Here is what I have heard:    

There is a man named Jesus who loved and loves everyone perfectly. He was born in Bethlehem. You can go there. His birth was the second time he brought light into a world full of darkness. The first time he simply said, “let there be light.” Darkness is so dark that his second gift of light resulted in the slaughter of Bethlehem’s other babies. It is so dark that this man who loved and loves everyone perfectly was tortured to death by people who knew him. The perfection of his love expressed itself in his plea to his father to forgive them because they didn’t know what they were doing. You see, they had not heard. They wanted to be done with him. But his love was not done with them and having submitted to the full fury of their antipathy to love he annulled their lust for his death and rose from the dead. He is alive.   

His first friends were a pitiful lot, who to a man (but not the women) abandoned him in the darkness. And when the women discovered that he is alive, that the darkness had not overcome his light, his friends came out of the shadows and rejoiced in the light. From then on, filled with his living light they bore witness to his victory. Their witness provoked a futile repetition of murderous attempts by darkness to be done with light, to be done with Jesus. Having suffered with him, every witness to the light will also one day, upon the return of Jesus to this, his birthplace, leave death permanently behind to live eternally in the fullness of his light.  

The people who tortured and killed Jesus were the theologians of his day, called scribes at the time. I am chagrined to recognize myself in them. The beauty of his light exposes my own inexplicable appetite to be left alone, for self-mastery, for self-satisfaction, for dominance, for darkness. My very joy in his triumph over suffering and death can be exploited by the lust for darkness that insists that it is I and not he who is the creator and redeemer of my world. So it is true of me as well that grace has taught my heart to fear. And yet even my fear reveals the beauty of his light because it lives only out of awareness of the availability of infinite glory, glory that can, even if only for “three days” be dumped into the grave.  

But he is not in the grave.
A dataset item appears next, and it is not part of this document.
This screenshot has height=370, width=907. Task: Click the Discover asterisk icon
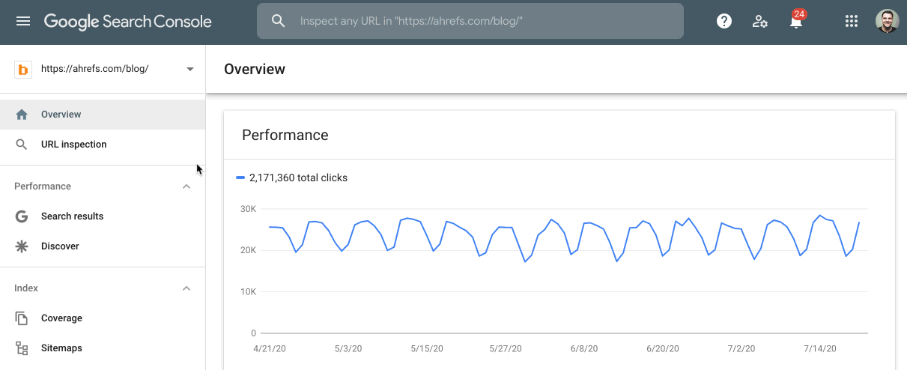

Death is not the truth. Life is not a charade of denial best endured in a state of intoxication with the currently relevant or the metaphysically indifferent. Life is a wedding feast. The bridegroom is on his way.  

What have you heard? 

 

Daryll Ward attended Andrews University, Tübingen University, and the University of Chicago University (where he earned his PhD) and spent many years working in the field of addiction treatment, business ethics, and pastoring. For the last 12 years he has taught theology and ethics at Kettering College.